The findings were published in the prestigious US journal, Proceedings of the National Academy of Sciences (PNAS), on 24 November 2014.
Interaction between FAT10 and MAD2
FAT10 is a protein that is expressed mainly in tissues of the immune system, including the spleen and thymus. In their previous studies, Assoc Prof Lee, who also holds joint appointments at Duke-NUS Graduate Medical School and the National Cancer Centre Singapore, and her team had found that overexpression of FAT10 promotes tumour formation, growth and progression. However, the mechanism underlying FAT10's promalignant characteristics remains unclear, and the team sought to address this.
In this latest study, the NUS research team discovered that FAT10 interacts with a protein called MAD2, which serves as a gatekeeper of cell-division to ensure that each cell receives the same number of chromosomes. When FAT10 interacts with MAD2, it pulls MAD2 away from its gate-keeping function, causing many cells to carry abnormal number of chromosomes, which leads to cancer. The researchers determined the three-dimensional structures of FAT10 using the state-of-the-art nuclear magnetic resonance (NMR) spectroscopy, and further examined the relationship between the two proteins.

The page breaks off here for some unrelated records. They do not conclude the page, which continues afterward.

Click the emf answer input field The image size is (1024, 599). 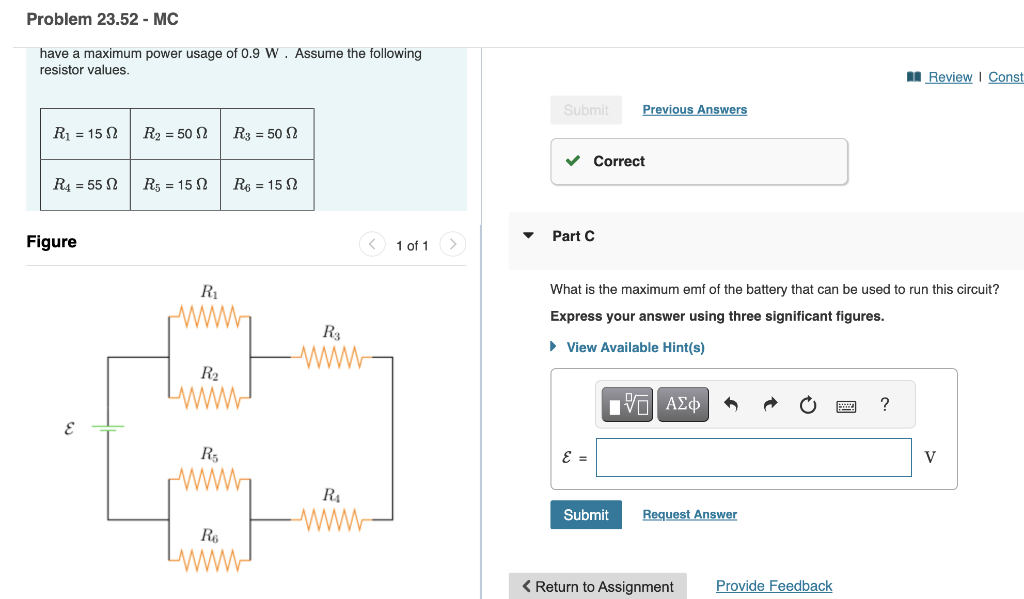[x=753, y=457]
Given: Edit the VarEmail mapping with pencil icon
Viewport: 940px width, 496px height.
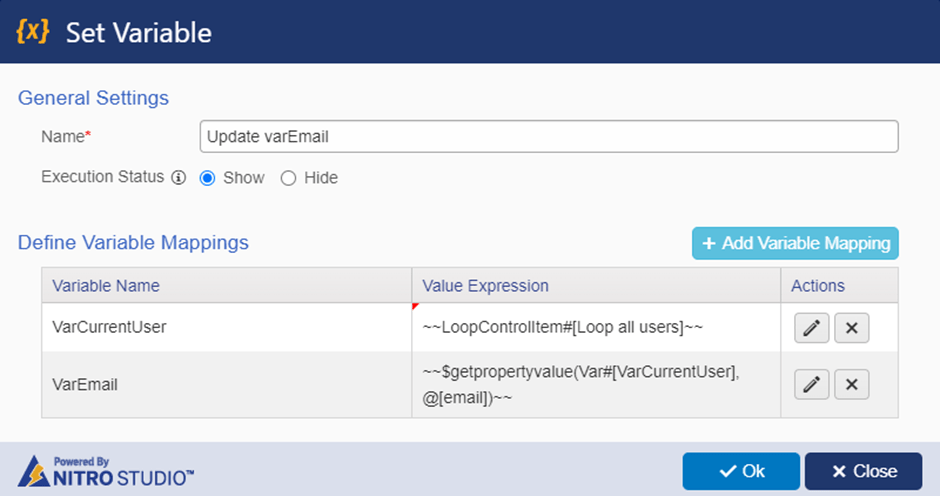Looking at the screenshot, I should 811,384.
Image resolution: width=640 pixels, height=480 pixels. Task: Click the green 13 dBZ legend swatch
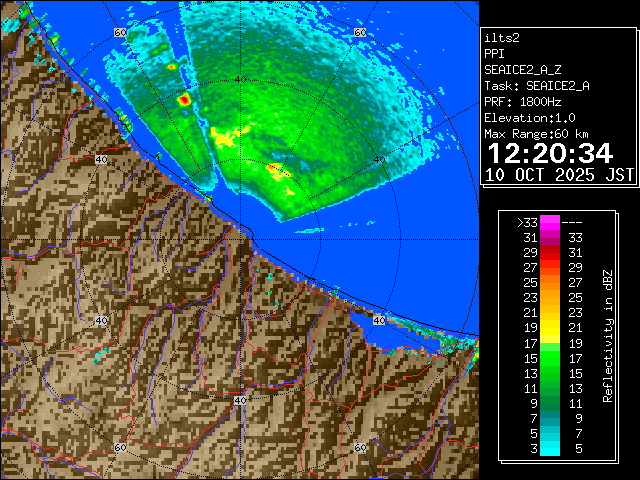click(550, 372)
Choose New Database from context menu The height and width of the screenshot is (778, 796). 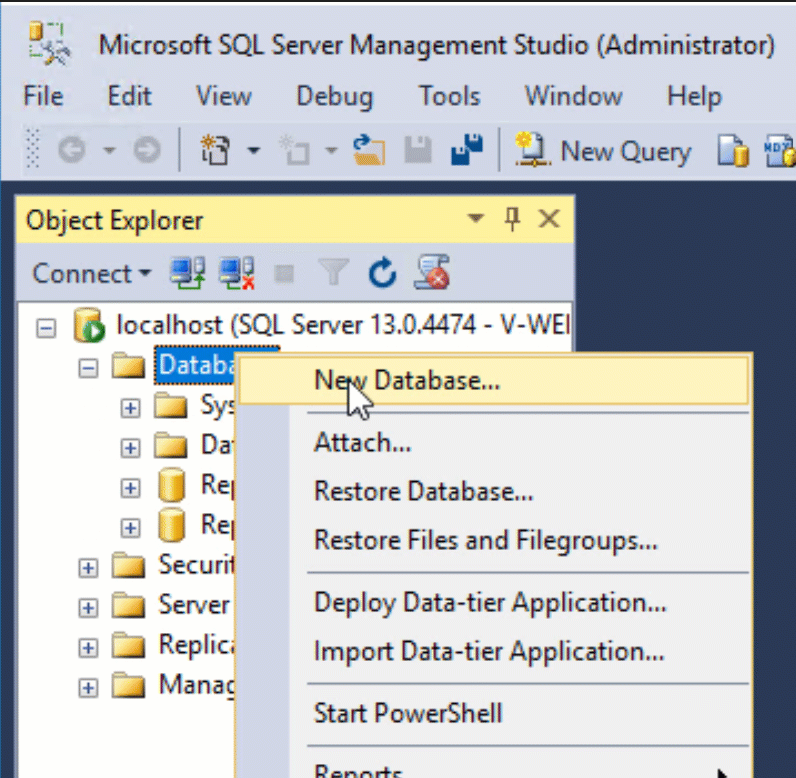[407, 380]
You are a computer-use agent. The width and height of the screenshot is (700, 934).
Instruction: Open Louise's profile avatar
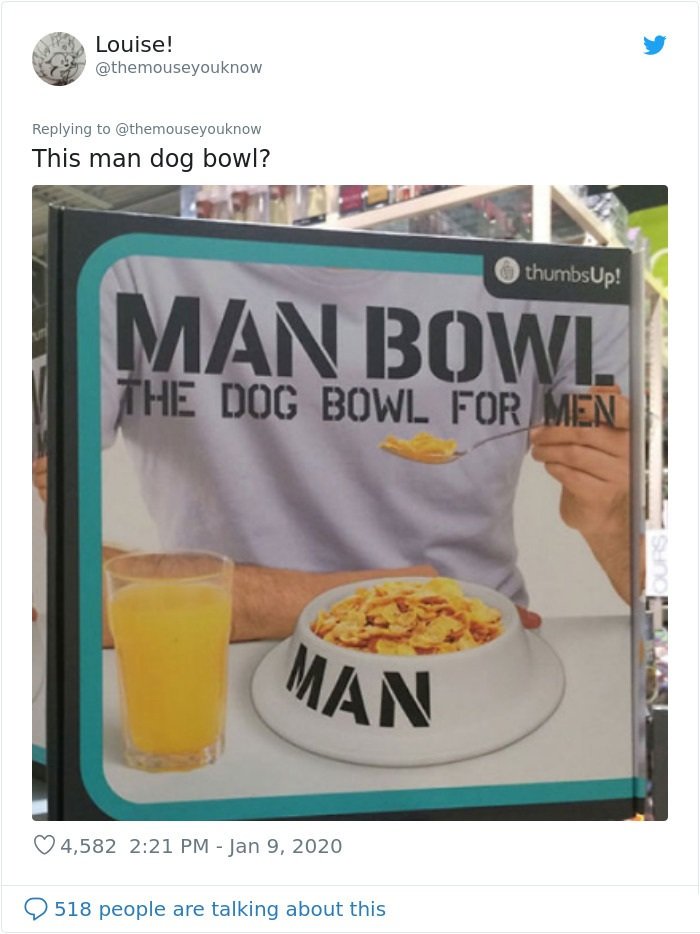pyautogui.click(x=58, y=58)

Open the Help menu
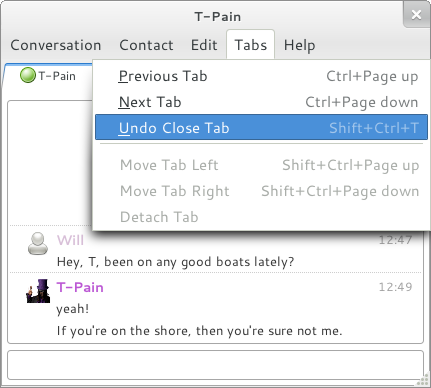tap(299, 45)
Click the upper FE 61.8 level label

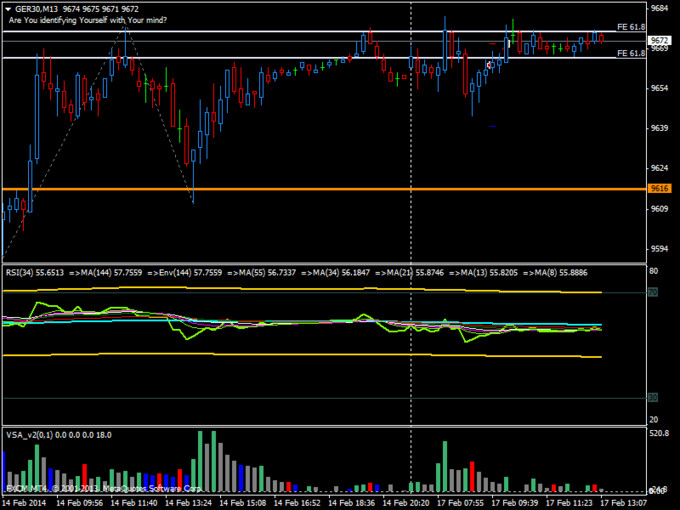(x=630, y=29)
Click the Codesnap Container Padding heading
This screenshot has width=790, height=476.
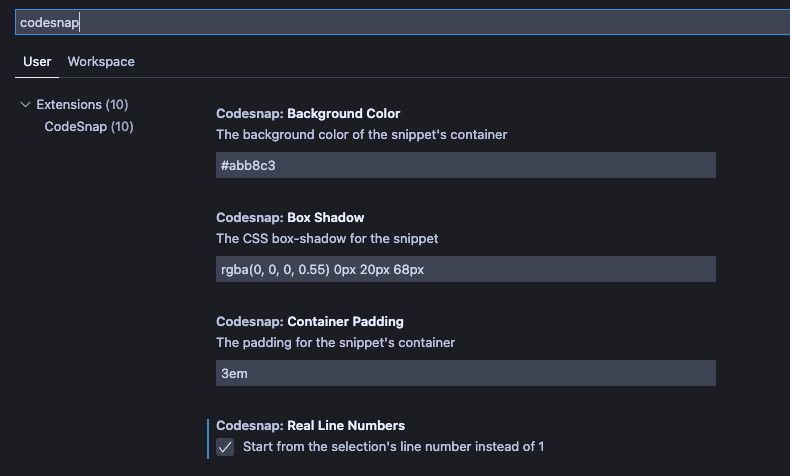[309, 321]
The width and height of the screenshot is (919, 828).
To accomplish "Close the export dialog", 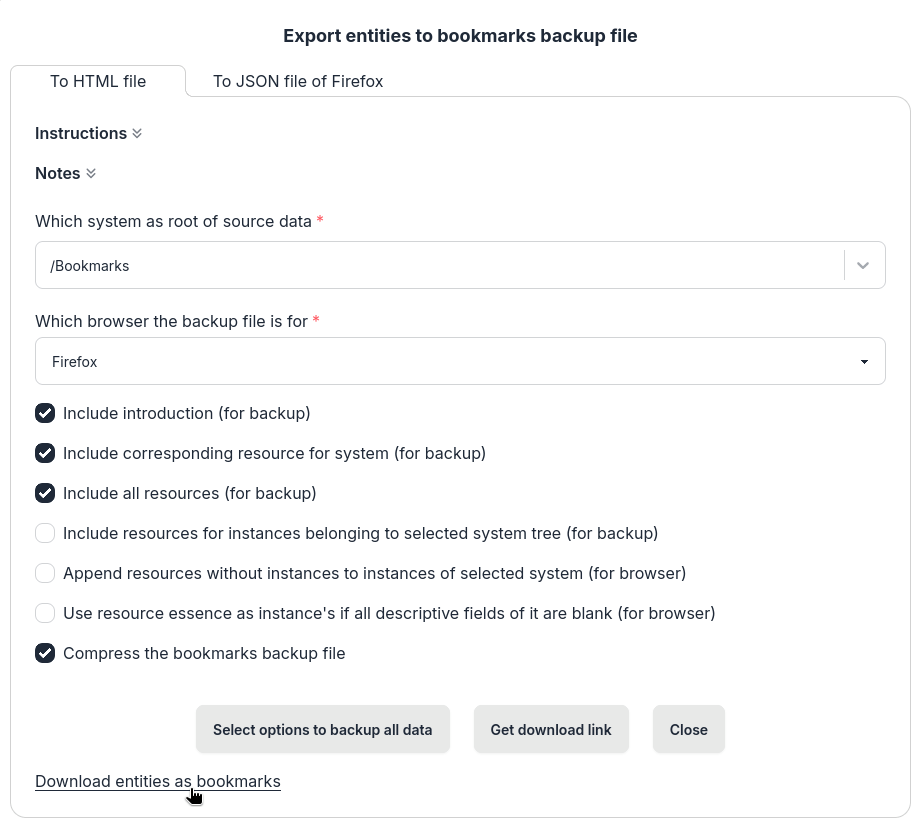I will 688,730.
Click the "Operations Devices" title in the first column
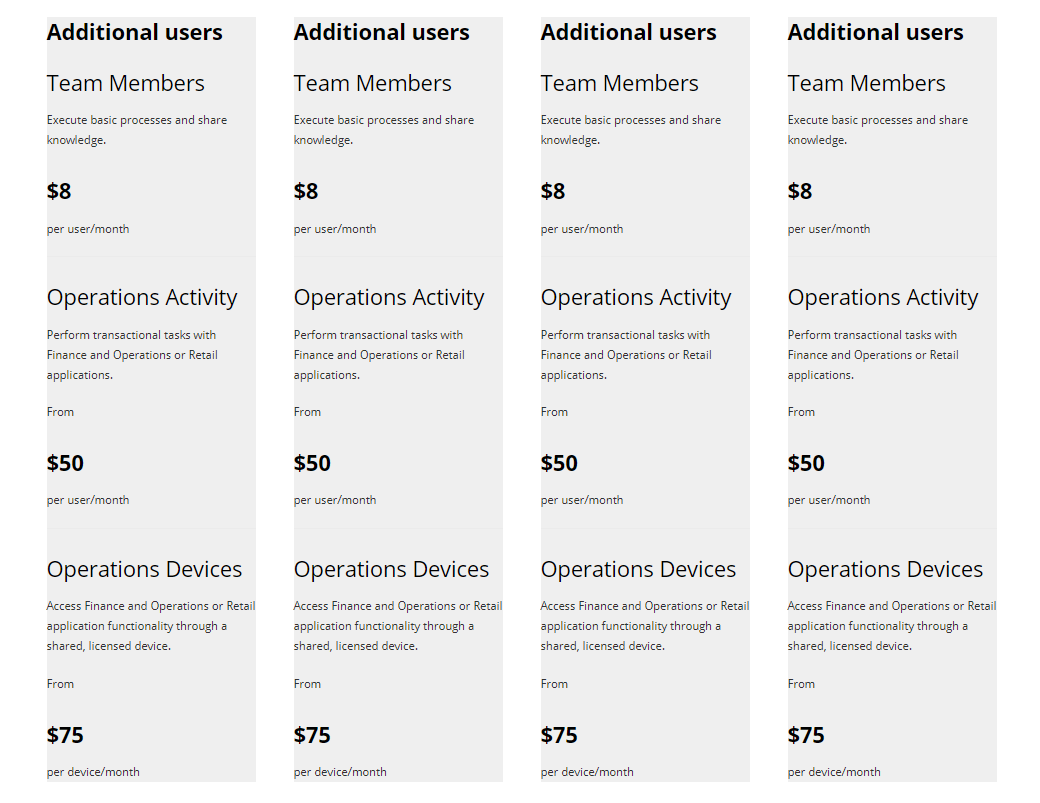This screenshot has width=1040, height=803. click(x=144, y=569)
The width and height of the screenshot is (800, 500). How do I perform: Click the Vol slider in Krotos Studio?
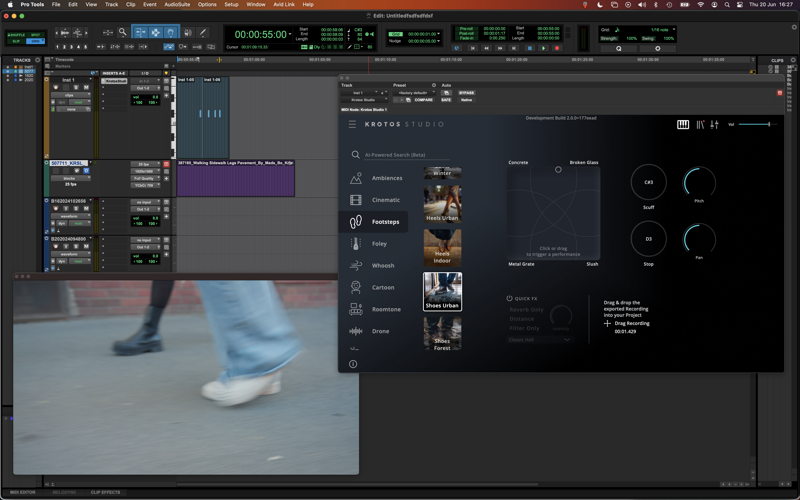(758, 124)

Through the use of genetic mutation manipulation, the researchers discovered that when the interaction between FAT10 and MAD2 is disrupted, the number of chromosomes in the affected cells is restored and tumour progression is curtailed, without affecting FAT10's interaction with its other known key interaction partners.
The results present a new paradigm for drug targeting and pave the way for the development of a novel small-molecule anti-cancer inhibitor targeting the specific interaction between FAT10 and MAD2.
Explaining the significance of the team's work, Assoc Prof Lee said, "Many current strategies target over-expressed genes to inhibit their expression. As these cellular genes perform other functions besides causing cancer, inhibiting their expression in a blanket fashion may result in undesirable side effects as the physiological function of these genes may be affected as well. Our strategy works differently as it targets a specific pathological function of the 'culprit' molecule without affecting its other physiological functions. This is especially important for a molecule like FAT10 which is not only over-expressed during cancer formation but is also over-expressed during immune response."
Designing cancer drugs with fewer side effects
Assoc Prof Lee and her team will further explore the relationship between FAT10 and MAD2. They aim to identify and design drugs that can specifically disrupt their interaction to prevent formation of inflammation-associated cancer.